Ronald Slusky mentored dozens of attorneys in “old school” invention analysis and claiming principles over a 31-year career at Bell Laboratories. He is now in private practice in New York City. This column is adapted from Ron’s widely praised book, “Invention Analysis and Claiming: A Patent Lawyer’s Guide,” (American Bar Association, 2007). Ron presents CLE-accredited one- and two-day seminars based on his book both in public venues and in-house. Details at www.sluskyseminars.com Ron can be reached at 212-246-4546 and email@example.com.
In a previous column,2 I warned against being misled by an inventor’s embodiment focus. The broad invention is often some new functionality. How the embodiment implements that functionality is of secondary importance. The inventor may not appreciate that distinction, however, and may lead the practitioner to assume that the new functionality is already known in the art. The opportunity to define the inventor's contribution at its full breadth may then become lost.
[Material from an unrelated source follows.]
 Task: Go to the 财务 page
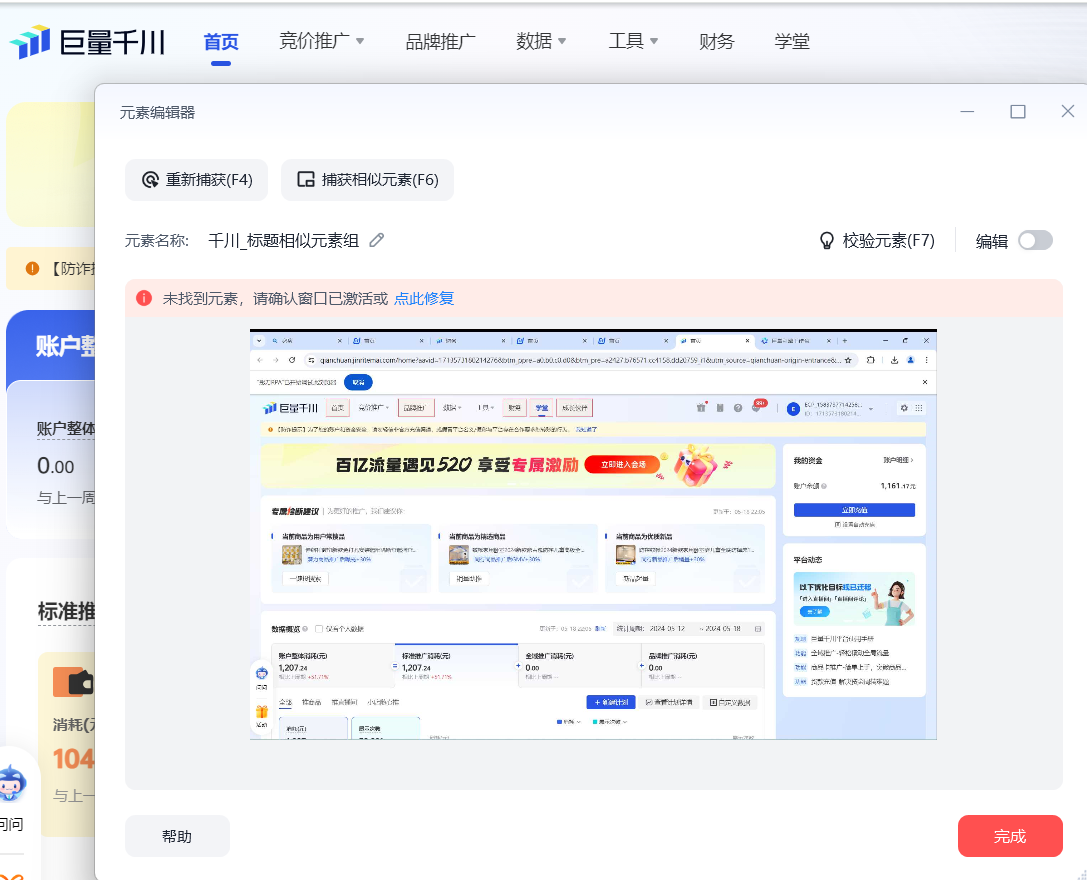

The opposite is also possible, however. That is, the inventor’s view of the breadth of her invention may be overly optimistic. 3
A truism of the patent business is that if a problem is one of long standing and could have been solved years ago, it probably was! Thus when presented with an invention that solves an old problem that was readily solvable with old technology we should bring a healthy dose of skepticism to the invention analysis process.
Consider, for example, a pager or a cell phone that automatically switches from audible ringing to its vibrate mode when an on-board microphone senses that the ambient noise level is so high—on a busy street, for example—that the audible ringing might not be heard. It’s a cute idea. But the problem of n...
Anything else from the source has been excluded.